Salary and workforce: It is unclear how registrars’ new role will affect salaries, status, and related issues. There is the possibility that new job skills will make it more difficult to recruit and retain enough qualified registrars and increase the status of and demand for working registrars.
Effect on vendors: Vendor software will be influenced by changes in the data set, the need for more online documentation, and the increased dependence on record linkage through EMR and regional interfaces. The realization of a single national cancer registry data system also used by hospital registrars would profoundly affect vendors.
Paperless: As hospitals move toward a more paperless work atmosphere, many registries may elect to substitute more electronic procedures for those which were previously paper-based.

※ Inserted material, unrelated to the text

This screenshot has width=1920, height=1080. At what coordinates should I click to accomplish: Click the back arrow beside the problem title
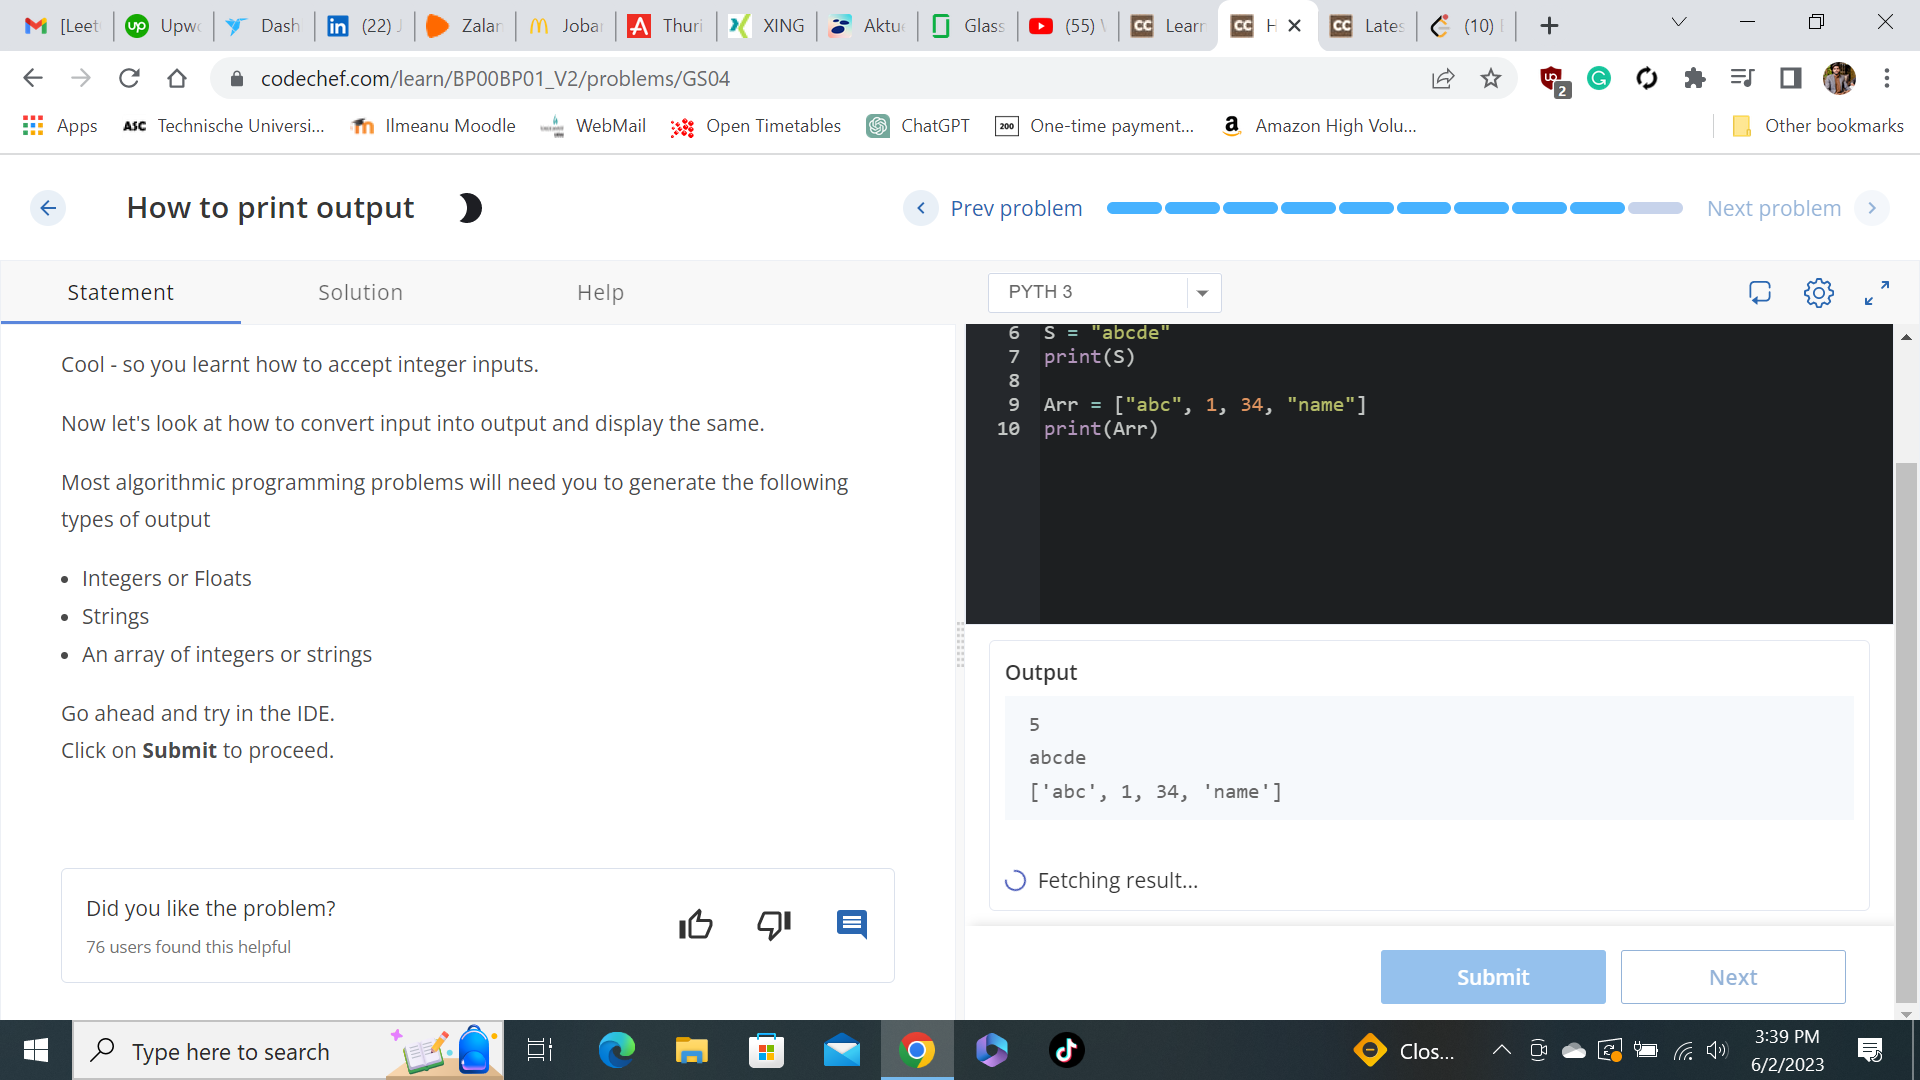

Internet access: Many changes in the new electronic environment underscore the need for the working registrar, as well as management, to have user-friendly Internet access. Other access needs include the ability to download reference manuals and software upgrades and participate in online training. The computer and Internet are becoming essential to regular work processes much as the telephone did several decades ago.
Security audit/review: Every registry manager needs a straightforward understanding of his or her disaster recovery plan. As paper records fade away, backup and restore capabilities become a necessary protection against a possible loss of all registry records and files. The word disaster is used accordingly. The basic question is “how would the registry be reconstituted in the event of fire or theft?”
Backup/restore capabilities are sometimes provided by IT system procedures beyond the control of the registry. This delegates future responsibility for the registry to someone unfamiliar with the functioning of the registry—and whose work priorities are set elsewhere—and should be limited as much as possible and done with caution. Periodically performing an audit of restore capabilities may become a requirement.
Obstacles
The march toward electronic technology and EMR-related changes is not without obstacles that can cause delays—or worse. These include the tendency for organizations to be chronically challenged in their ability to plan and complete all IT projects. Organizations must also periodically renew their investments in large-scale systems as technology becomes obsolete, which may require total system redesign and conversion of legacy databases. Registry needs which require IT participation compete for resources with all other organizational needs. This is seldom positive.
Another obstacle to automation of registry efforts is the clinical reluctance to use structured forms and lists vs. dictation. In addition, there can be deep-seated personal and institutional inertia and resistance to change.
Five Power Steps for Registrars to Prepare for the Future
1. Keep abreast of IT and EMR changes.
2. Strengthen computer skills.
3. Establish a computer helper/mentor.
4. Think positively about a faster pace and volume of changes.
5. Develop and understand a prudent disaster recovery plan.
Help or Hindrance
Previously, this question was asked: Will EMRs and related computerization prove to be a labor-saving process that also improves the quality of data and care or a difficult, unpleasant diversion that requires much learning, constant updating, fine-tuning, and continuing support?
The answer is yes to both sides of the question. This is not a trick answer but a fact of life. The transition to an electronic setting will present short-term challenges and difficulties but will also result in long-term improvements and gains.
— Herman R. Menck, MBA, has been active in the management, computerization, and analysis of cancer registry data for four decades. His primary interests center on the methodology of cancer registration, patterns of cancer care and outcome, and the descriptive epidemiology of cancer.